╭─ Data shown

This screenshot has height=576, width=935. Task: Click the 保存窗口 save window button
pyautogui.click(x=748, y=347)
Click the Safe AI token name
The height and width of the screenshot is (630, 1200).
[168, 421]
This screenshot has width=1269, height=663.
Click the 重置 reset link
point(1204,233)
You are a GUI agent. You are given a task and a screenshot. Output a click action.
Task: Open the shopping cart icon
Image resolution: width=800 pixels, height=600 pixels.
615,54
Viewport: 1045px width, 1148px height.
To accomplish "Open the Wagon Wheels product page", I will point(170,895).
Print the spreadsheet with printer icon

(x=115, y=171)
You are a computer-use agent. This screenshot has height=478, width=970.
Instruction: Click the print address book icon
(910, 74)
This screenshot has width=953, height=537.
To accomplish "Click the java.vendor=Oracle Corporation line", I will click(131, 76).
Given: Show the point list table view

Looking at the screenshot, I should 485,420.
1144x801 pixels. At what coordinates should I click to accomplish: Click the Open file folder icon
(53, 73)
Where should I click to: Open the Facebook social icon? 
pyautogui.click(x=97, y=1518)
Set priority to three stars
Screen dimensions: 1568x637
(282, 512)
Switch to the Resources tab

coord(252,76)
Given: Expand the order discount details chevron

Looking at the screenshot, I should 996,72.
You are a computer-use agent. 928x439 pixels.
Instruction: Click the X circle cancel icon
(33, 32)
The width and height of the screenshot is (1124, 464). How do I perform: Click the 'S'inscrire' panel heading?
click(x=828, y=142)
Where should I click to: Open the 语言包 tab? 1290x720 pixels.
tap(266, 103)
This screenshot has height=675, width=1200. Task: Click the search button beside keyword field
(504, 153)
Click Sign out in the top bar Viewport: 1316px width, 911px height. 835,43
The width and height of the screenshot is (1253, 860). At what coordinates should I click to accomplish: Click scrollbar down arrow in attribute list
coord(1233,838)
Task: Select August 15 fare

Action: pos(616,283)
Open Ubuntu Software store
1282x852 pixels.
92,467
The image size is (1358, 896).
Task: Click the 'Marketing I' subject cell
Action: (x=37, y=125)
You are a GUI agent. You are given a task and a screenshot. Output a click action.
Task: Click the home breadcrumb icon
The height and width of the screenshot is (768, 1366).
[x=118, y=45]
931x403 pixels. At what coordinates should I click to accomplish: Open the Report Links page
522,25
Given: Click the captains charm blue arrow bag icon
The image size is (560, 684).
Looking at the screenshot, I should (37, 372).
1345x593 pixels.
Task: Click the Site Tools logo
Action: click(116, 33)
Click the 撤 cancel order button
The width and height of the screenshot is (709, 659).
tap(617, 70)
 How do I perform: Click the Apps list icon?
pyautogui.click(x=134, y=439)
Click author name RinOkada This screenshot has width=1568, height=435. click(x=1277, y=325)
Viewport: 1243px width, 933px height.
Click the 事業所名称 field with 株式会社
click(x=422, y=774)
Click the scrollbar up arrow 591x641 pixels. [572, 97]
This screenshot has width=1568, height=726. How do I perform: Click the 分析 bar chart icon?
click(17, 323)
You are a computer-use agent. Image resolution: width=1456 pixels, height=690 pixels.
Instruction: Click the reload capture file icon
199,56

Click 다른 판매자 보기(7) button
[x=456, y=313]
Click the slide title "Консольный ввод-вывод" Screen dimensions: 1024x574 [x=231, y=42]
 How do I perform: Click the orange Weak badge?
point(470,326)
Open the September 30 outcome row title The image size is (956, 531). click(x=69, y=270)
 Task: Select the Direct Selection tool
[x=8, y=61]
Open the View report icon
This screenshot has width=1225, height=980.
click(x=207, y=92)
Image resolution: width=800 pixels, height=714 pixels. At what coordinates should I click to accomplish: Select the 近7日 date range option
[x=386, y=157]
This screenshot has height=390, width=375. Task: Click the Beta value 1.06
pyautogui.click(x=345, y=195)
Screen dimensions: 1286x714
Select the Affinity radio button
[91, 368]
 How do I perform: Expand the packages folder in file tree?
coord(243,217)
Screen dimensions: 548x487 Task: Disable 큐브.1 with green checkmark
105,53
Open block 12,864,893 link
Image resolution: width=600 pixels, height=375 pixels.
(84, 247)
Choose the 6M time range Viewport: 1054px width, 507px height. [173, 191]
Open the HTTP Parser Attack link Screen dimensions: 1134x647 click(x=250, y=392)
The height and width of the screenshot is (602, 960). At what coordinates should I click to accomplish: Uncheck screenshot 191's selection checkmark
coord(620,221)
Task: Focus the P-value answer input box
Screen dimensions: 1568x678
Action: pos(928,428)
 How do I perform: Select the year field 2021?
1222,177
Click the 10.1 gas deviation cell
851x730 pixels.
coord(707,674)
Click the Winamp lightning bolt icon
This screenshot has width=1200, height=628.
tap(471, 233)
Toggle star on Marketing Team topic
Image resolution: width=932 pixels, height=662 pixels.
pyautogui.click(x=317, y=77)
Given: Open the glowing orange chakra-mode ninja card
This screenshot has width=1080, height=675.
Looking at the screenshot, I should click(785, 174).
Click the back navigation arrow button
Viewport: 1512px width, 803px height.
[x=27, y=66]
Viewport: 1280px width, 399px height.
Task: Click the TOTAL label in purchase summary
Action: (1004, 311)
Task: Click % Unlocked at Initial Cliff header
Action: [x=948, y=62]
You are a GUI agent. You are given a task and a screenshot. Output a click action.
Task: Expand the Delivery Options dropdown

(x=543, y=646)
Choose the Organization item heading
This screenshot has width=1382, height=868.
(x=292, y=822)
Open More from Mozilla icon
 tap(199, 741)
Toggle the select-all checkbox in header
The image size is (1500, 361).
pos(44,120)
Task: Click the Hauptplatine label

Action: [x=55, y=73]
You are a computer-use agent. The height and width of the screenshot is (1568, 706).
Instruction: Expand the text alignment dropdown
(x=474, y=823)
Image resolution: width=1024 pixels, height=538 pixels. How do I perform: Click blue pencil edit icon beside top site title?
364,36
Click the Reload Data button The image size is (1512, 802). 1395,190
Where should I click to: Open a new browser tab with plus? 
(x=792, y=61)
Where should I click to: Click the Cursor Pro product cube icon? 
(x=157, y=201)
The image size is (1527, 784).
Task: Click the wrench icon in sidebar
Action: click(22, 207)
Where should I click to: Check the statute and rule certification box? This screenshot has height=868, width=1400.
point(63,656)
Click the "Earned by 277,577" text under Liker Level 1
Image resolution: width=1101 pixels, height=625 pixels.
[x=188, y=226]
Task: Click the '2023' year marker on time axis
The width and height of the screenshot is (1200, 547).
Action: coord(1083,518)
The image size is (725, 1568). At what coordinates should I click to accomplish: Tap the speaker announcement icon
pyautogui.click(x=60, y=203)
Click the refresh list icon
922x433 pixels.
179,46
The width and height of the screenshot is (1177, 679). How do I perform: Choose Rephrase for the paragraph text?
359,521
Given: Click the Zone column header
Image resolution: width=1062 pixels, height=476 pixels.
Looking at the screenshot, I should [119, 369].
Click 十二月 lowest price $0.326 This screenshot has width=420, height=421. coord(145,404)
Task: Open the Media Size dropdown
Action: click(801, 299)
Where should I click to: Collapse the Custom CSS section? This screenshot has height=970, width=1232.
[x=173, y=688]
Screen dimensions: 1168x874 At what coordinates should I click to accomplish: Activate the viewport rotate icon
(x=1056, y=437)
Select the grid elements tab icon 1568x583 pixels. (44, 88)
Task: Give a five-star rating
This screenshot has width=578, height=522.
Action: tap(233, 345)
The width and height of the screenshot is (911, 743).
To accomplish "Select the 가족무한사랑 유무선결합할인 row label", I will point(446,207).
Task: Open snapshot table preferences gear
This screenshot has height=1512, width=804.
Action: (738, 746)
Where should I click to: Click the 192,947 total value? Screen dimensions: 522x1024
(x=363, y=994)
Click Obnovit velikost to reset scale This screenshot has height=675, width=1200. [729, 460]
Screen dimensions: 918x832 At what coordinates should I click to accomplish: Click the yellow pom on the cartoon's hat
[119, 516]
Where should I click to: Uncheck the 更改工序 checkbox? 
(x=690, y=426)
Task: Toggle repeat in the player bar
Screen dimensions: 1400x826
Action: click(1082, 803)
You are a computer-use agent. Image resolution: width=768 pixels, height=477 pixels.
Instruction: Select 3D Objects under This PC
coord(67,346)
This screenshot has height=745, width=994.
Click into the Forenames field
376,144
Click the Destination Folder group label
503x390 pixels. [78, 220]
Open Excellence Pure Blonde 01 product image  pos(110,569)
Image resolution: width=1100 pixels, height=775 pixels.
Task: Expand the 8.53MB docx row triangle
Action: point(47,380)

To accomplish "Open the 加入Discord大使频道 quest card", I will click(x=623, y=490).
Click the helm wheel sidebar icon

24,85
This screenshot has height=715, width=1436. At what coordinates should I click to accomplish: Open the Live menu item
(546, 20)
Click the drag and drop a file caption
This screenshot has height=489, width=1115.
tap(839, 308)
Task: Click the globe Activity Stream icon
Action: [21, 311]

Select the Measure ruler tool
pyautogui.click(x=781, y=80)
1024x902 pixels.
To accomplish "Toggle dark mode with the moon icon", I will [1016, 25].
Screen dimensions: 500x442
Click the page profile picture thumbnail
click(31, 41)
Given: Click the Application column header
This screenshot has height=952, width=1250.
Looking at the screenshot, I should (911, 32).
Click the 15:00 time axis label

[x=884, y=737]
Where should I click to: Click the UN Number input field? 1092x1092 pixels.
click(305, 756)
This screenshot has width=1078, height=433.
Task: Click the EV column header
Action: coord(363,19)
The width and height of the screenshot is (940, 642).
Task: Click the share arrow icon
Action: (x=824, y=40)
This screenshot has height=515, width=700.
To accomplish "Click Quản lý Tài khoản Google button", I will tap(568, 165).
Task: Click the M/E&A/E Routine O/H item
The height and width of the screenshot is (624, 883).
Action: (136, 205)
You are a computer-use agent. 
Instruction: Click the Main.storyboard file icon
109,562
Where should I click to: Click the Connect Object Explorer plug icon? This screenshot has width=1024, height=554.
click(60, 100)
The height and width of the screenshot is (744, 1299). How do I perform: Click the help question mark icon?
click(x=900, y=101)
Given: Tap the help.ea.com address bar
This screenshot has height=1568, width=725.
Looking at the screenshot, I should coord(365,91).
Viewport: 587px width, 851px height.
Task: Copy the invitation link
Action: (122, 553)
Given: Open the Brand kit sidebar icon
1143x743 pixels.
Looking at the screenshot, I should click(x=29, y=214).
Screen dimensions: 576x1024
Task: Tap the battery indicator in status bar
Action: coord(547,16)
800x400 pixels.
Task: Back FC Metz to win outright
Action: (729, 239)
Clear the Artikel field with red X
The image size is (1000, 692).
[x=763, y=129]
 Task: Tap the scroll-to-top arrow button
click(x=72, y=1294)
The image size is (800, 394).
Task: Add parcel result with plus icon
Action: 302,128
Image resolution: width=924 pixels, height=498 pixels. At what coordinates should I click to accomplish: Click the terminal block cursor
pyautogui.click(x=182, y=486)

╰─

**What you will do**
Only the lines from the one that holds "This screenshot has height=515, width=700." through the end of the records should appear in the answer, each restated exactly.

**Finished exercise**
This screenshot has height=515, width=700.
To accomplish "Click Quản lý Tài khoản Google button", I will tap(568, 165).
Task: Click the M/E&A/E Routine O/H item
The height and width of the screenshot is (624, 883).
Action: (136, 205)
You are a computer-use agent. 
Instruction: Click the Main.storyboard file icon
109,562
Where should I click to: Click the Connect Object Explorer plug icon? This screenshot has width=1024, height=554.
click(60, 100)
The height and width of the screenshot is (744, 1299). How do I perform: Click the help question mark icon?
click(x=900, y=101)
Given: Tap the help.ea.com address bar
This screenshot has height=1568, width=725.
Looking at the screenshot, I should coord(365,91).
Viewport: 587px width, 851px height.
Task: Copy the invitation link
Action: (122, 553)
Given: Open the Brand kit sidebar icon
1143x743 pixels.
Looking at the screenshot, I should click(x=29, y=214).
Screen dimensions: 576x1024
Task: Tap the battery indicator in status bar
Action: coord(547,16)
800x400 pixels.
Task: Back FC Metz to win outright
Action: (729, 239)
Clear the Artikel field with red X
The image size is (1000, 692).
[x=763, y=129]
 Task: Tap the scroll-to-top arrow button
click(x=72, y=1294)
The image size is (800, 394).
Task: Add parcel result with plus icon
Action: 302,128
Image resolution: width=924 pixels, height=498 pixels. At what coordinates should I click to accomplish: Click the terminal block cursor
pyautogui.click(x=182, y=486)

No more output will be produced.